This is a computer vision project that uses YOLO (You Only Look Once) algorithm to detect the availability of parking spaces in a parking lot in real-time.
The goal of this project is to develop a system that can detect the number of available parking spaces in real-time, which can be used to optimize parking lot management and improve user experience.

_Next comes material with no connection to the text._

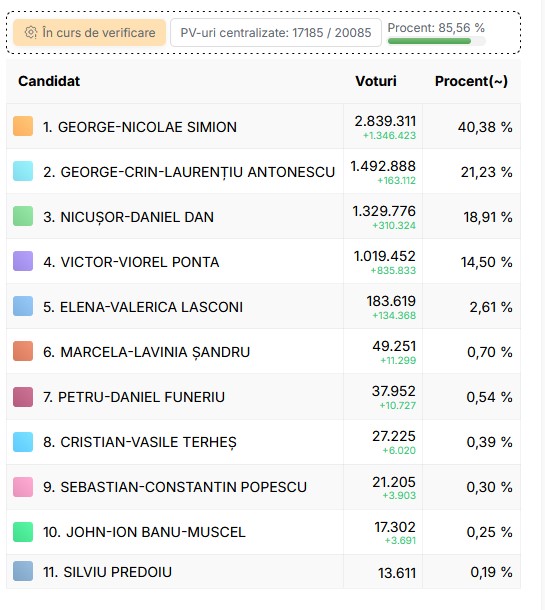Click John-Ion Banu-Muscel's vote count 17.302

pos(395,527)

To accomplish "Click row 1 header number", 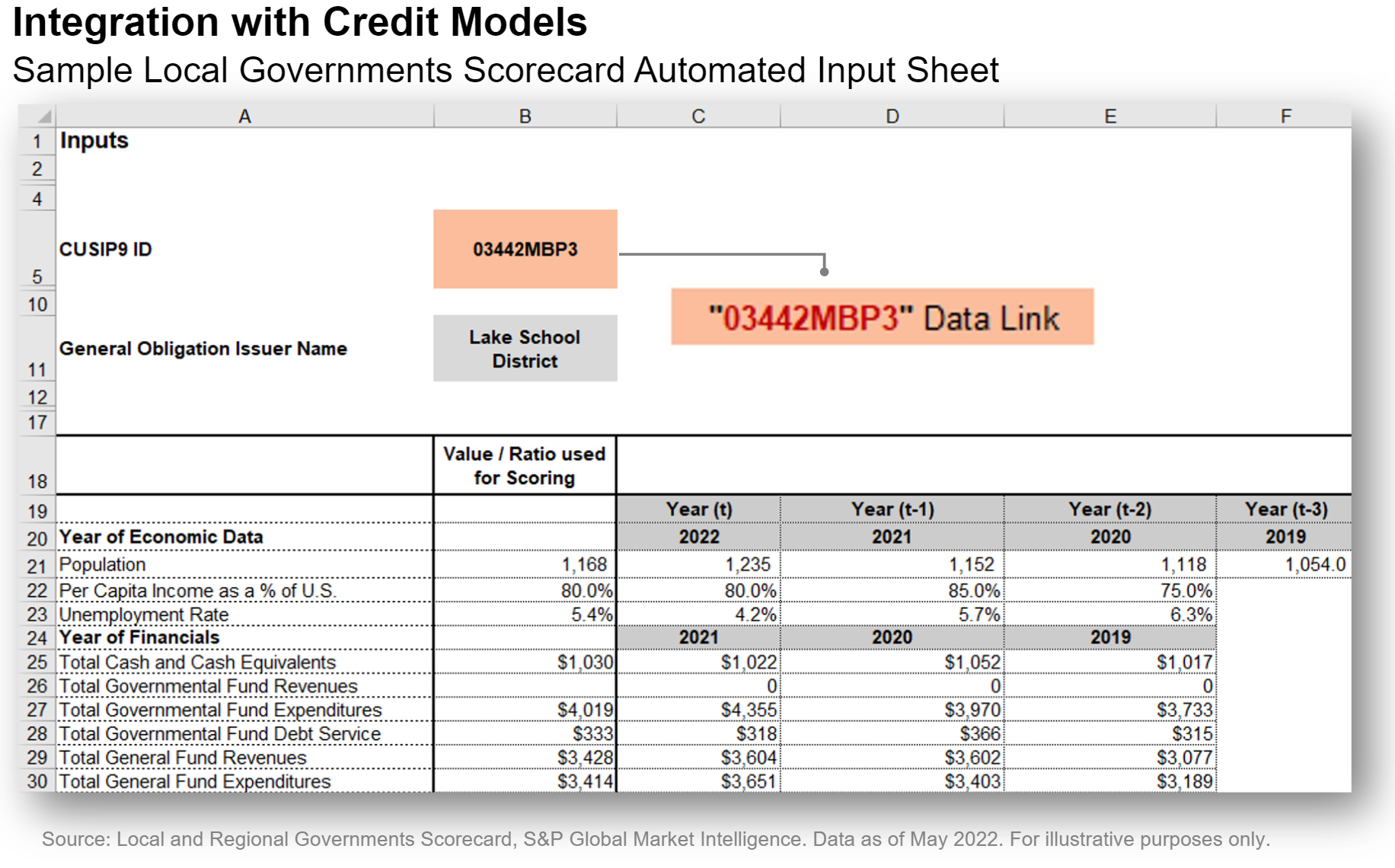I will (x=37, y=142).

The project consists of the following components:
- Dataset: A dataset of parking lot images with labeled parking spaces.
- Preprocessing: Normalization of the dataset to improve the accuracy and performance of the YOLO algorithm.
- Training: Training the YOLO model on the preprocessed dataset using a deep learning framework such as Darknet or TensorFlow.
- Testing and Evaluation: Evaluating the performance of the model using metrics such as mean average precision (mAP) and intersection over union (IoU).
- Real-time Detection: Deploying the model for real-time detection of parking spaces in a video stream or a camera feed.
To run this project, you will need to install the following dependencies:
- Python 3
- OpenCV
- NumPy
- YOLO weights and
- configuration files
pip install opencv-python
pip install numpy
To download the YOLO weights and configuration files, please follow the instructions in this link.
To run the car parking space detection system, you can use the following command:
python detect_parking.py --input [input video file or camera index] --output [output video file]
For example:
python detect_parking.py --input 0 --output output.avi
This will detect parking spaces in the camera feed from camera index 0 and save the output video to a file named output.avi.
This project was inspired by this article by Carlo Ricci.
This project is licensed under the MIT License - see the LICENSE file for details.